Thursday, September 24, 2015

The Trouble with Infrastructure Spending

Politicians know that they can buy votes by promising large infrastructure spending to a public tired of waiting in traffic jams and for crowded buses. So in this election campaign in Canada the campaigns to buy votes are on all over. However, they should be greeted with some questions and scepticism.

First, voters should ask their politicians what they mean by infrastructure. Traditionally it is roads, bridges and other engineering projects that are capital intensive and provided free of charge to the public. Some politicians have made statements that suggest they consider infrastructure to include facilities for the delivery of education, health-care, policing and similar government services. Infrastructure spending on these projects represents a thinly veiled plan for an expansion of the role of government and public service unions in the economy.

Second, considering only traditional infrastructure, voters should ask why this spending should be increased above the already planned level. Is it to end a recession or is it to alleviate congestion and how will it be paid for?

If it is designed to end a recession, the politicians are likely to answer that the cost of production will be recovered through increased economic growth and tax revenues. However, voters should be sceptical of this free gift. Experience has shown that infrastructure spending typically takes a long time to get under way because of lengthy processes required to design and revise the projects in consultations with so-called stake-holders: City planners discuss the community’s needs; citizens demand protection of their life-styles; environmentalists insist on the protection of nature and the climate; archeologists require time to search for artifacts; artists want the inclusion of public art; natives press their inherent rights to land and so on.

As a result of the long approval process, new construction projects often get fully under way at the end of the recession and inflationary pressures are developing.

Even when there is no recession, some politicians during election campaigns promise new infrastructure spending to alleviate traffic congestion and pollution. No politicians can get away with saying that such spending will be matched by increased tax revenues. Taxes, the debt or both will have to be raised, though sometimes now and under special conditions, tolls and partnerships with private firms may lower the burden on the general taxpayer to some extent.

However, politicians often quiet public concerns about the higher debt by suggesting that future generations will not mind it since they will have the use of the infrastructure. The politicians never raise the point that future generations will not have had a choice about the amount and type of infrastructure would have preferred - public roads or transit, serving downtowns or the suburbs and so on.

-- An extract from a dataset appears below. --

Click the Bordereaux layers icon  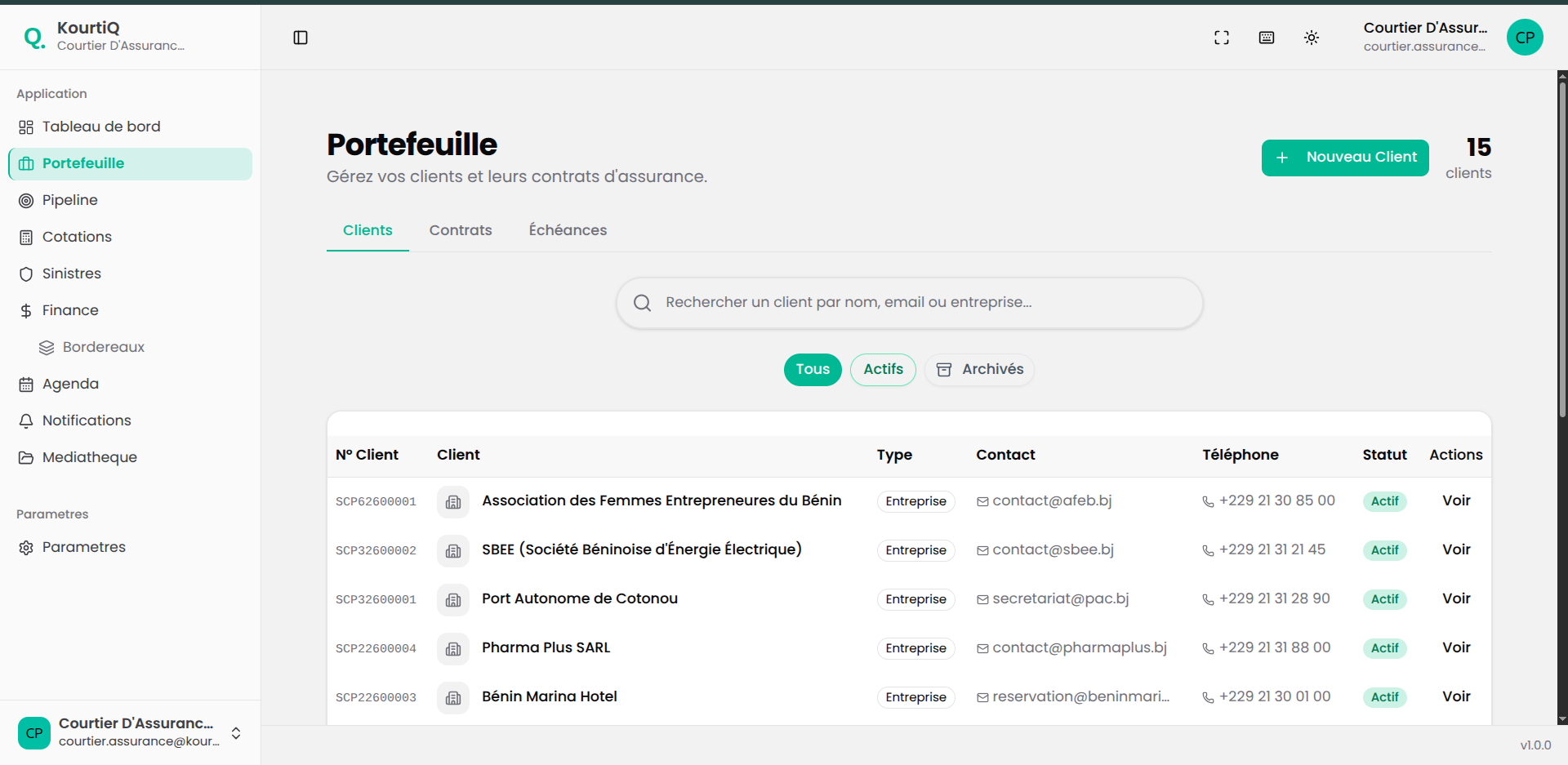point(47,347)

Most fundamental and intractable is the problem that under the present system of free use, engineers and politicians have no reliable information on the efficient number and size of roads and bridges. They do not have access to the guide provided by prices that determine the right amount of beer and pretzels produced and consumed. Instead, politicians use public pressure to decide the right number and size of roads and bridges.

The resultant amount of infrastructures is most likely to be excessively large because congestion and public pressures are unreliable indicators of the optimum. As the critics of new roads and bridges argue correctly, they relieve congestion only for a short time before commuters find out that they can leave home later than before and re-create congestion, albeit at a different and shorter time than before.

The critics of roads and bridges are wrong suggesting that therefore the better and new roads necessarily are a waste of resources. Commuters benefit by being able to stay home longer. They value the extra time in bed or with the family. The problem is that planners cannot know whether these benefits are worth the cost, whether to get them, commuters would willingly pay tolls high enough to finance the improved facilities.

The recent costly expansion of the Port Mann Bridge in Vancouver illustrates this proposition. The bridge is tolled and underused while alternate, free routes are congested more than they were before. Many commuters obviously consider the extra time spent at home worth less than the cost of the toll.

Until road tolling is made universal, voters should be sceptical about the merit of politicians’ promises for the construction of large new infrastructure projects. The politicians are buying votes but may impose unnecessary costs on taxpayers, especially those who rarely or never use the facility.